## Set task
Rewrite the lines from the one with "Toggle fullscreen mode icon" up to and including the one with "[x=70, y=320]", changing "Pro Presets" to "Color Presets" and keeping everything else the same. Leave the pictures out.
[start Data listing]
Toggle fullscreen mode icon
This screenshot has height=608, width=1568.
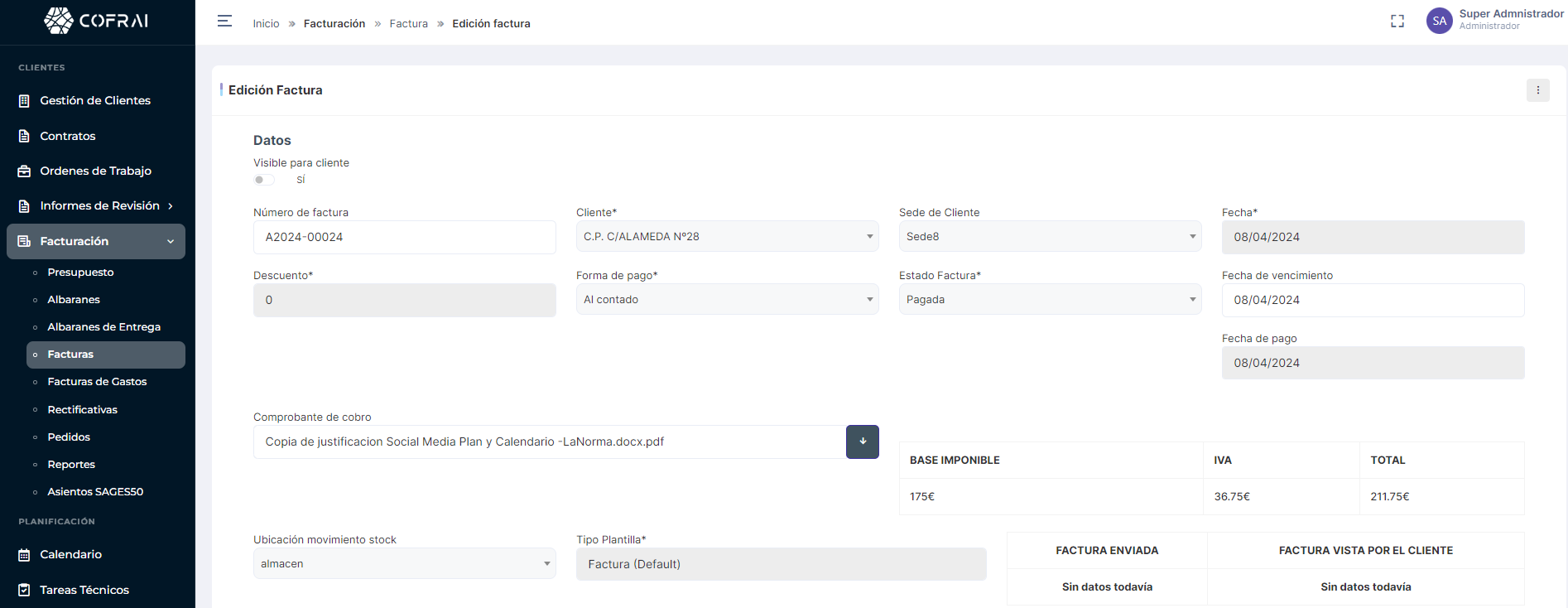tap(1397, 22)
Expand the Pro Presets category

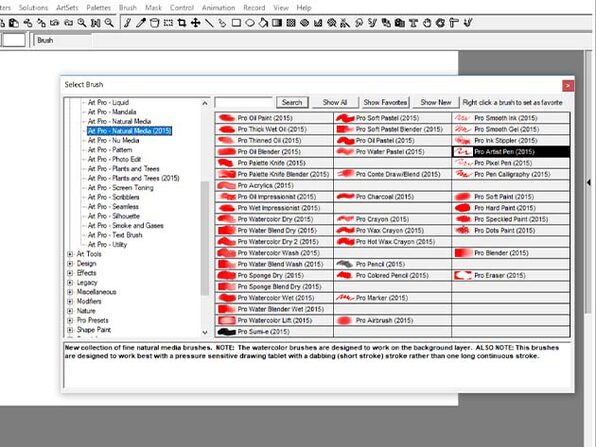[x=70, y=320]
[end Data listing]
[start Data listing]
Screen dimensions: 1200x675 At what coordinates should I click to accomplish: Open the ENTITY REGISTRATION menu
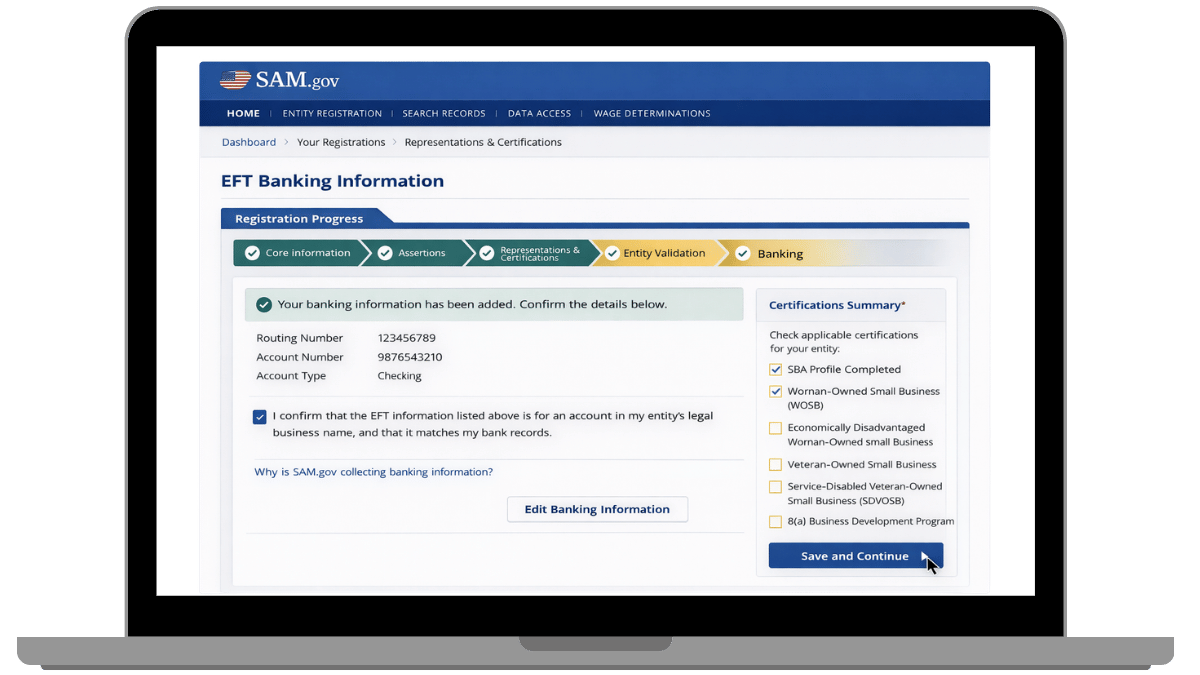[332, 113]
[end Data listing]
[start Data listing]
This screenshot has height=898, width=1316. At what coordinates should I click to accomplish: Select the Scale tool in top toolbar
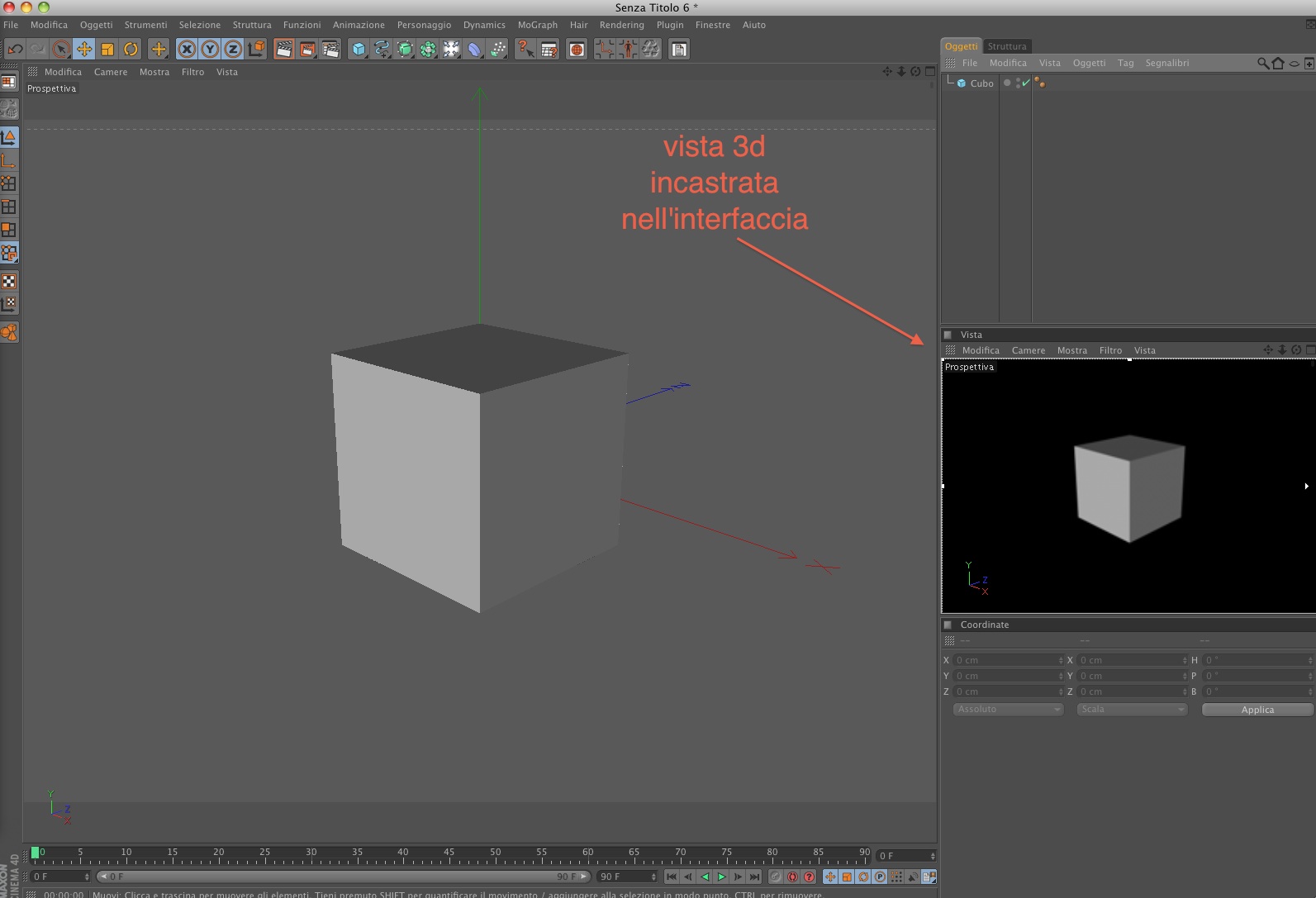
[end Data listing]
## Task output
Toggle fullscreen mode icon
This screenshot has height=608, width=1568.
tap(1397, 22)
Expand the Color Presets category

[x=70, y=320]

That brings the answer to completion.